Scale the stretch of material from the line containing "This screenshot has" through the end of the material, both ends included, and write it out again with the request text unchanged and every coordinate in the answers multiplied by 2.1 and rounded to whole numbers, halves up. Leave the pictures out of your answer.

━━━ Supplied records

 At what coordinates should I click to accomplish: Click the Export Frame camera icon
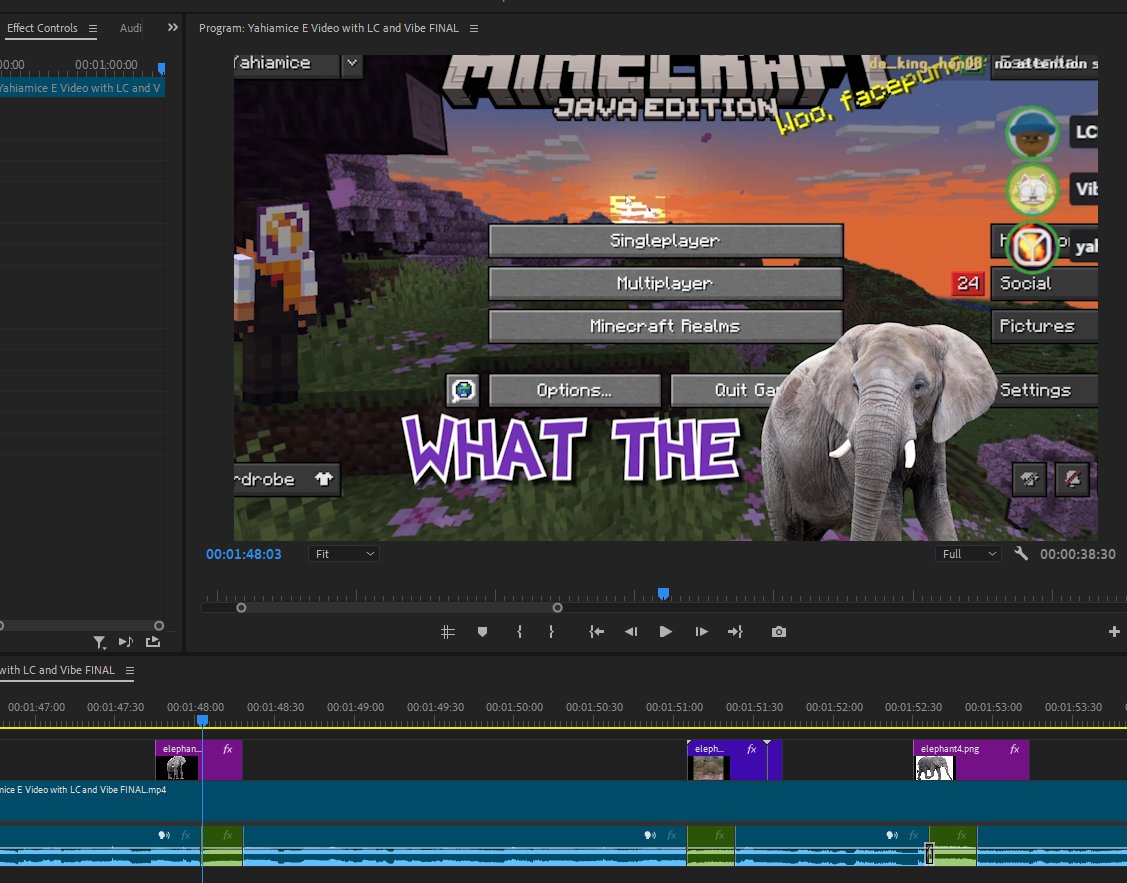click(778, 631)

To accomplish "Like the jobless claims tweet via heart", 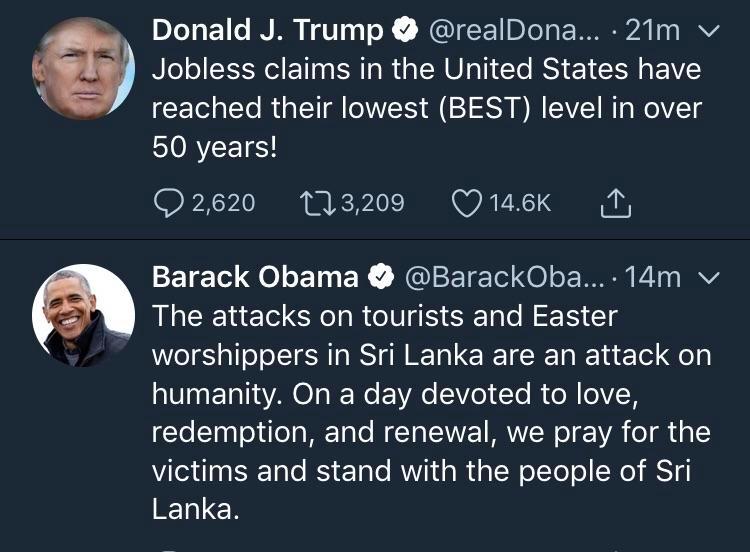I will coord(467,203).
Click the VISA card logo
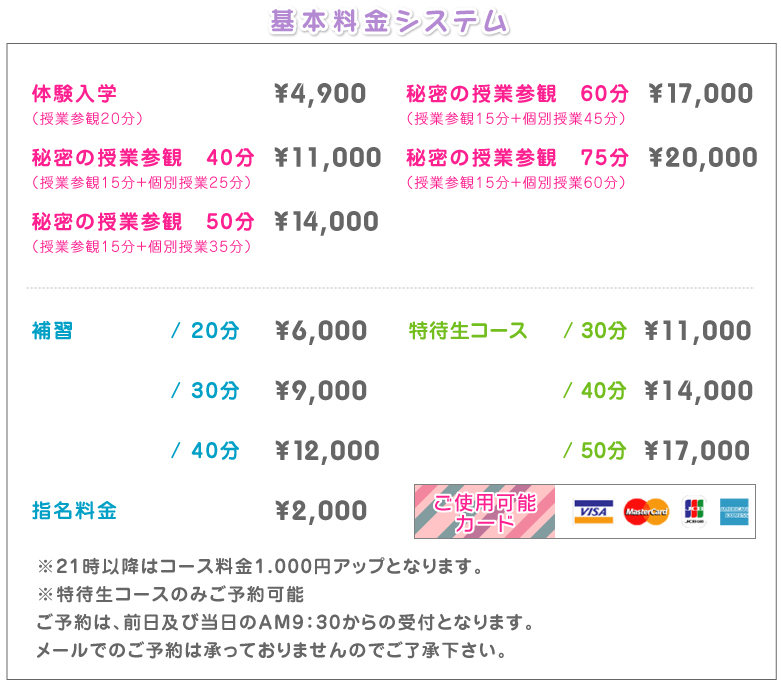 (x=593, y=512)
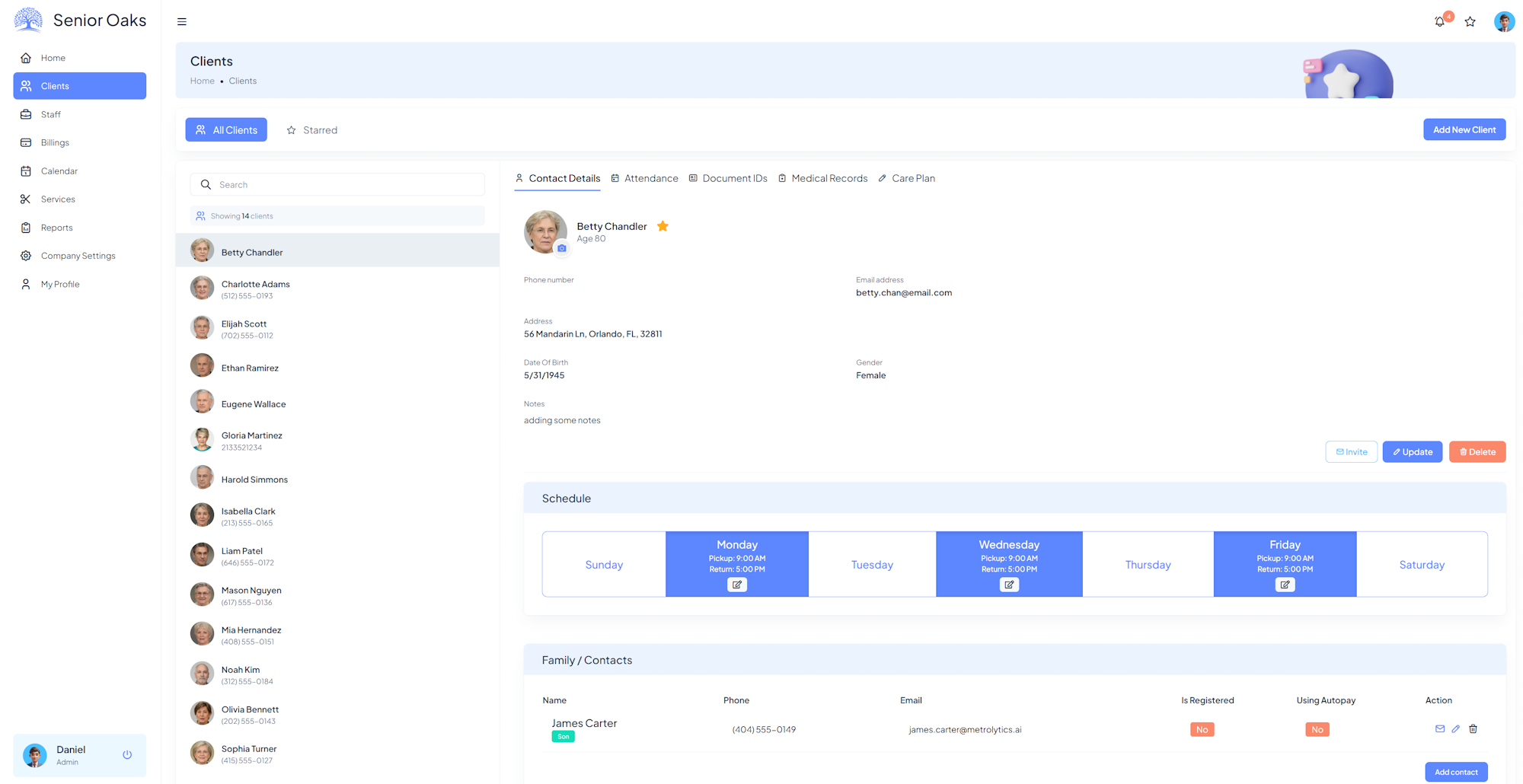Edit Monday schedule pickup times
The image size is (1523, 784).
[x=736, y=585]
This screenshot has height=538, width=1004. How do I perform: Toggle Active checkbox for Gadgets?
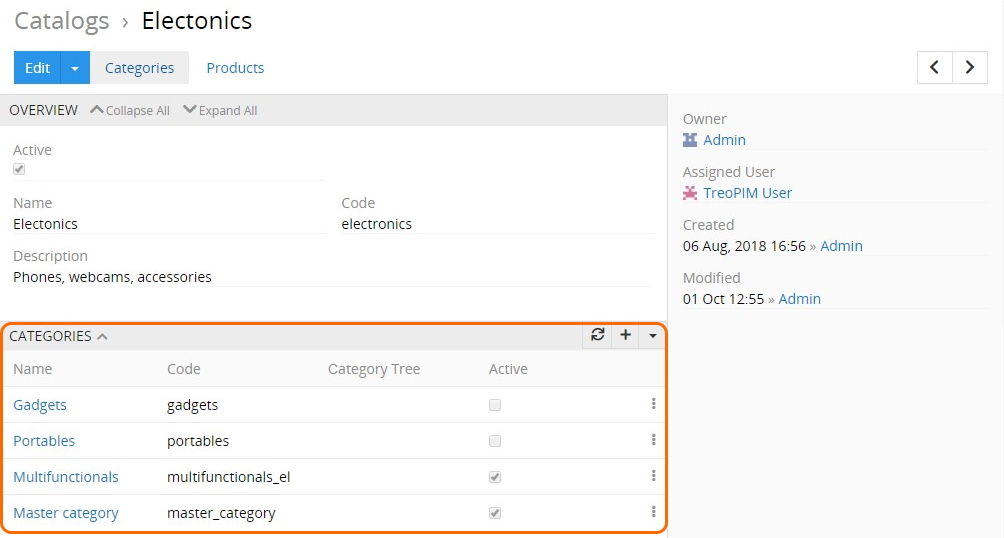(x=495, y=405)
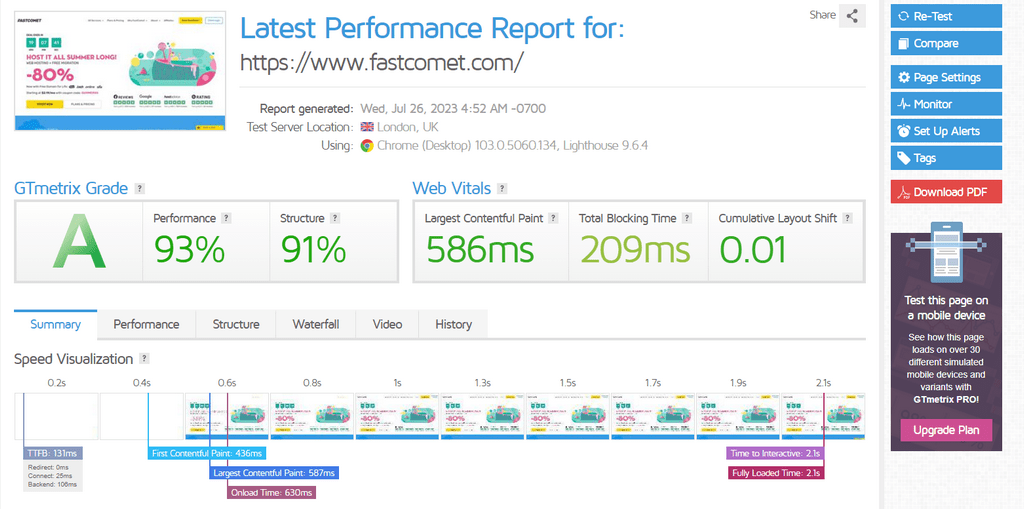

━━━━━━

*Correct result:*
This screenshot has height=538, width=1004. How do I perform: Toggle Active checkbox for Gadgets?
(x=1040, y=851)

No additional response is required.